小练习 A: 找出下面数据行中所有含有字符串“scrollbar”的行，逐行原样抄出。

________________________________________

朱子南整理
我們的文學事業分創作、理論批評、教學三部分。教學部分占了很大部分,直接影響到下一代的文學欣賞水平。文學欣賞水平是很重要的問題,直接影響到創作水平,而且影響得很厲害。過去,文學欣賞水平拖了我們很大的后腿,群眾輿論對創作有影響。文學水平高的一些作品,往往不被人重視,有些作品水平并不高,甚至很不高,卻引起了轟動,影響了作者和編輯。欣賞水平提高是逐步的,大學寫作教學擔負著重要的任務。在外國所謂暢銷書,許多是沒有學術價值的。我來講,是希望大家共同努力,包括理論家、批評界。創作人員不是躲進小樓成一統,要社會各方面配合。
我從五十年代開始,摸索著寫點東西。五七年、文化大革命都沒寫,文革后才寫了個時期。要真正探討些東西要花力氣,要看很多書。現在一些討論常常在概念上爭來爭去,有些連概念也沒搞清楚。創作實在是沒經驗好談的,這個作品的經驗和那個作品的經驗常常是相反的。短篇創作更不好談。一個人的經驗就是他走過的彎路,彎路就是最好的經驗。我們現在往往只研究真理,不研究謬誤,實際上正確就是從錯誤中來的,馬克思主義就是研究謬誤產生的。下面講一點,但不是創作經驗。

________________________________________

小练习 B: 根据上面的原文，列出其中所说的文学事业由哪几部分组成。

________________________________________

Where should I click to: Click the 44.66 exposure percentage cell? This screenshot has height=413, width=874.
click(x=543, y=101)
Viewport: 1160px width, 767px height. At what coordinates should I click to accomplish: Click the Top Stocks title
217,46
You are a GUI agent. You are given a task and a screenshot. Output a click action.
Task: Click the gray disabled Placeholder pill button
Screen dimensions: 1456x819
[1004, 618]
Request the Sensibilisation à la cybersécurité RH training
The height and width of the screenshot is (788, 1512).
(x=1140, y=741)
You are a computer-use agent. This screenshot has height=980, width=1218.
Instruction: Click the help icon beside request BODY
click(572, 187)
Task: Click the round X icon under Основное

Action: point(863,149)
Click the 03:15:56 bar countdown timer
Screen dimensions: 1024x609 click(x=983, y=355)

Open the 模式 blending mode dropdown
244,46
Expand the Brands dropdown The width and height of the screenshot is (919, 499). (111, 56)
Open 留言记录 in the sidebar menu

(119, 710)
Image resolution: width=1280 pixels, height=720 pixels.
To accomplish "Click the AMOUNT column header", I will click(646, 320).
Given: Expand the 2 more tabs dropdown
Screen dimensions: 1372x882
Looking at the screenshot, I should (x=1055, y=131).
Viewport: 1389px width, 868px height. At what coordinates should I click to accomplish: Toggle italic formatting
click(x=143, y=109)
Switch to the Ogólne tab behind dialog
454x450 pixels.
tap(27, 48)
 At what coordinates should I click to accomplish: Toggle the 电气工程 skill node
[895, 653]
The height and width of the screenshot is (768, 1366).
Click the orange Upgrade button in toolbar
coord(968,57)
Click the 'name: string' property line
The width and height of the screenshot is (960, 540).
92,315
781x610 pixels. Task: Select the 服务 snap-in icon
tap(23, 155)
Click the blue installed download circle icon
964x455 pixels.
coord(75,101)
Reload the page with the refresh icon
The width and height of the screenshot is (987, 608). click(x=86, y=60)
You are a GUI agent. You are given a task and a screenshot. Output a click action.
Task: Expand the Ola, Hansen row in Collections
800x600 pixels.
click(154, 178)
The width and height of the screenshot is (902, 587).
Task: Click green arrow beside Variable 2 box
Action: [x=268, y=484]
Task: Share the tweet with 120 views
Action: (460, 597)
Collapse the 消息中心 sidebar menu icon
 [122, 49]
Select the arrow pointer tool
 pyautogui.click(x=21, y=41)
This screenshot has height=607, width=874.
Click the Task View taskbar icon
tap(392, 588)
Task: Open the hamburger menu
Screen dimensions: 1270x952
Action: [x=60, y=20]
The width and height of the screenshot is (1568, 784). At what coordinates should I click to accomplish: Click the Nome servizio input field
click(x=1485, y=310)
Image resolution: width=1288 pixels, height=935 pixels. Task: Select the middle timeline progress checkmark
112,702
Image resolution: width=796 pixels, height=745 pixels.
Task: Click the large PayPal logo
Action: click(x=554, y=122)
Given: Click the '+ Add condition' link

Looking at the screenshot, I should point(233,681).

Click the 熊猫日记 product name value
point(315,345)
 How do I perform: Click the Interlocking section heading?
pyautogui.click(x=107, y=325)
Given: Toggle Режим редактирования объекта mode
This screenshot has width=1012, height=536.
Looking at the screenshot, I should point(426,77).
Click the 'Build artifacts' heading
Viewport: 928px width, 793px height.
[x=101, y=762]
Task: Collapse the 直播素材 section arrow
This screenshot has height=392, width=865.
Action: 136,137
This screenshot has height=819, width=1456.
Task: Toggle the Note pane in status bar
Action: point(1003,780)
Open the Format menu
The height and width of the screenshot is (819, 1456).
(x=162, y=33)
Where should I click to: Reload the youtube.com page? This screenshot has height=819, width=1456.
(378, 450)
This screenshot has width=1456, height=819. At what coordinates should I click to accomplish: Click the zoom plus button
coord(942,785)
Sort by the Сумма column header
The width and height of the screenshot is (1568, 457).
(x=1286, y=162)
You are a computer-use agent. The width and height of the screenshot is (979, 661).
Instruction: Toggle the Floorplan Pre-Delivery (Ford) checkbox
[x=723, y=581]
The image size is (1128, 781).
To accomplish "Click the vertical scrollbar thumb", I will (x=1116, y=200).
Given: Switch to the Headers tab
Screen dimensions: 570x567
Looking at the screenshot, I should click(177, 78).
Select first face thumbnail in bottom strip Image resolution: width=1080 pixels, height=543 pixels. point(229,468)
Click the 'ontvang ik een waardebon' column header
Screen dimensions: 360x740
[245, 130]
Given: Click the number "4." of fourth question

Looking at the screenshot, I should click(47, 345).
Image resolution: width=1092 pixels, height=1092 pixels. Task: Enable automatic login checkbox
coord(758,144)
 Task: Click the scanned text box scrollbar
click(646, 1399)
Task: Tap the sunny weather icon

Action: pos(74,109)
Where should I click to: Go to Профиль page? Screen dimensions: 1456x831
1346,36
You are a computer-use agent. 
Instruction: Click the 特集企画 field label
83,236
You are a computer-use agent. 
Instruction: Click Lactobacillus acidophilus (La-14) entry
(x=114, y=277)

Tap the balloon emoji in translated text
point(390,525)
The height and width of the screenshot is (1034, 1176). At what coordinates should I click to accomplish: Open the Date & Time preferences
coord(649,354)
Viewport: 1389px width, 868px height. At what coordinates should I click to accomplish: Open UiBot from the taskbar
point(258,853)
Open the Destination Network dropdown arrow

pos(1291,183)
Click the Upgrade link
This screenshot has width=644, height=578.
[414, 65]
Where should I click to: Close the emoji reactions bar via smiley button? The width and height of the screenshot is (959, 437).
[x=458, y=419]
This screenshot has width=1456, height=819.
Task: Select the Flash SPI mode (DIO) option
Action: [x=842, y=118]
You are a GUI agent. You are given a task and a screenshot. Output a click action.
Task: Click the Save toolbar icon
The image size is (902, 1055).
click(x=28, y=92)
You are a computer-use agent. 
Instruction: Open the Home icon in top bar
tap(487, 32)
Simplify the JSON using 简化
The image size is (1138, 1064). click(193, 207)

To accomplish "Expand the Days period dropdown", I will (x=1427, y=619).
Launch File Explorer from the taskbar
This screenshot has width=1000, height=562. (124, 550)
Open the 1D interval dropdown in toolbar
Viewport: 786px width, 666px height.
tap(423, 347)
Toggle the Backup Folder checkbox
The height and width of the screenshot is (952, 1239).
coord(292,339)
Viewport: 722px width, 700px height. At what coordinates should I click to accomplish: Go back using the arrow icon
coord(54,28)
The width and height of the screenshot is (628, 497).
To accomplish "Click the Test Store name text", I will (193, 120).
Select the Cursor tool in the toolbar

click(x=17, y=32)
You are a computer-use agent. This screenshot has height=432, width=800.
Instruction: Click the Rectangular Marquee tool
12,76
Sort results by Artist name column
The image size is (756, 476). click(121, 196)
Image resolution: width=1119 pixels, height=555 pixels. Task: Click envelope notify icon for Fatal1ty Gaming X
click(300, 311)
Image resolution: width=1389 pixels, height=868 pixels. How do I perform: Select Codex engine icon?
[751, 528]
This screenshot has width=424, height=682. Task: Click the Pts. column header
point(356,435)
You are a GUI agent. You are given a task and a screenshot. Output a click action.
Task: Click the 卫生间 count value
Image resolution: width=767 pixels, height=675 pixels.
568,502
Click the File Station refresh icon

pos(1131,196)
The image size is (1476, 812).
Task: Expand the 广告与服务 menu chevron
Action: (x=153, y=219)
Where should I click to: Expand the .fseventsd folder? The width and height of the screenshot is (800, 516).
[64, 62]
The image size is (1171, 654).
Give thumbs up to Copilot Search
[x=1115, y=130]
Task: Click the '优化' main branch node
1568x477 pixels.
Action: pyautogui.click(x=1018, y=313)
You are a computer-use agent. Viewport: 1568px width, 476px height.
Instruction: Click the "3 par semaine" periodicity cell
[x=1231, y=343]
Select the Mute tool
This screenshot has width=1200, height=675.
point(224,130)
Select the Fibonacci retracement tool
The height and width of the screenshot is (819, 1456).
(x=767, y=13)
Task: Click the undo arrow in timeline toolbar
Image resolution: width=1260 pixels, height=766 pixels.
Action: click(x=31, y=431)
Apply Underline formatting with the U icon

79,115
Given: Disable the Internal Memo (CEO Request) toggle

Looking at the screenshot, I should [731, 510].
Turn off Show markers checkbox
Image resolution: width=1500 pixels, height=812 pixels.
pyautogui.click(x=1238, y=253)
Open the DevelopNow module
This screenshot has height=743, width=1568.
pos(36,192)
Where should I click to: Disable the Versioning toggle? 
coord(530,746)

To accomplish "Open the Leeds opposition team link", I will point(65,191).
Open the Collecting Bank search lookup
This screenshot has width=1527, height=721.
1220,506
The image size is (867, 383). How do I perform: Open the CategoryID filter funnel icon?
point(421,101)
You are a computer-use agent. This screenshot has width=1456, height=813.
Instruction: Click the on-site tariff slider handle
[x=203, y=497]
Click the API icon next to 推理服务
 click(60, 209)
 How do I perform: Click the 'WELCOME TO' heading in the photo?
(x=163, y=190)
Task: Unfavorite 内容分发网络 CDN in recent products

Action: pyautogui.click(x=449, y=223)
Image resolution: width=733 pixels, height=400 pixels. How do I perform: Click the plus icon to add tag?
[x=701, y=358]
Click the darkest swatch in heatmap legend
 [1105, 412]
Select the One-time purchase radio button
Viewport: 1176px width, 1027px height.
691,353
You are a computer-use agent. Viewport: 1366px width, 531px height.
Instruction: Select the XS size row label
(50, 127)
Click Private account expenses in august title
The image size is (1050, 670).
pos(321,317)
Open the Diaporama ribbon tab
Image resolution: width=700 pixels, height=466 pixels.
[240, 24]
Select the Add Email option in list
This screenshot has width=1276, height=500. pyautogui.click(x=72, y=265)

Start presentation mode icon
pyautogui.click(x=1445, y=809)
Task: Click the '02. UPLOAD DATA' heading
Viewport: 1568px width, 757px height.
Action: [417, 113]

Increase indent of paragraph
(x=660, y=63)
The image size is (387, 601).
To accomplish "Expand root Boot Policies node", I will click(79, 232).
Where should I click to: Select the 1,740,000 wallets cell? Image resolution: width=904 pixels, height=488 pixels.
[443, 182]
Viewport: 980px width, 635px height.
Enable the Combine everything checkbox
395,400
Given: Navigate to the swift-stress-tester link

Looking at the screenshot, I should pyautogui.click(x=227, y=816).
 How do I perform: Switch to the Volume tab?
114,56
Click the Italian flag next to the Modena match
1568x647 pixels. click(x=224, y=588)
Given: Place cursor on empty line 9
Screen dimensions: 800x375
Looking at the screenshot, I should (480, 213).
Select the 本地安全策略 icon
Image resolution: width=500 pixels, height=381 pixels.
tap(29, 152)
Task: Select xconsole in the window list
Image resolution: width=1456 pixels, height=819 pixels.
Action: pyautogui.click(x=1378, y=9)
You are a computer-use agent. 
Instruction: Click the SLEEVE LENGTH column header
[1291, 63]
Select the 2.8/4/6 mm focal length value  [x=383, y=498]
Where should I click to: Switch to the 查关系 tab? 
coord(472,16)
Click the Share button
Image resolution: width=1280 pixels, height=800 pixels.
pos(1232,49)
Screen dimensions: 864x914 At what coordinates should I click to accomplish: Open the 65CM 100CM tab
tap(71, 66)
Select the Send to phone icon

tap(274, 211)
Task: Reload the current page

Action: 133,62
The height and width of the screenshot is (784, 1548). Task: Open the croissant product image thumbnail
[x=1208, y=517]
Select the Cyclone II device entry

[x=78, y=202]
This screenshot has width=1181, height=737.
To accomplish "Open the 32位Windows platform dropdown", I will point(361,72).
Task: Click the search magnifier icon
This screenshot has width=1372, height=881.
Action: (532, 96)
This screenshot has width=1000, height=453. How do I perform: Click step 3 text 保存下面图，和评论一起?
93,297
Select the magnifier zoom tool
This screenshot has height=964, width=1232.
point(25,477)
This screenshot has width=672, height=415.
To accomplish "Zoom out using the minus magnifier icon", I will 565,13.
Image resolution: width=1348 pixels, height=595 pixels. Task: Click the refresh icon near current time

________________________________________

完整答案 A:
To accomplish "Click the vertical scrollbar thumb", I will (x=1116, y=200).
 Task: Click the scanned text box scrollbar

完整答案 B: 創作、理論批評、教學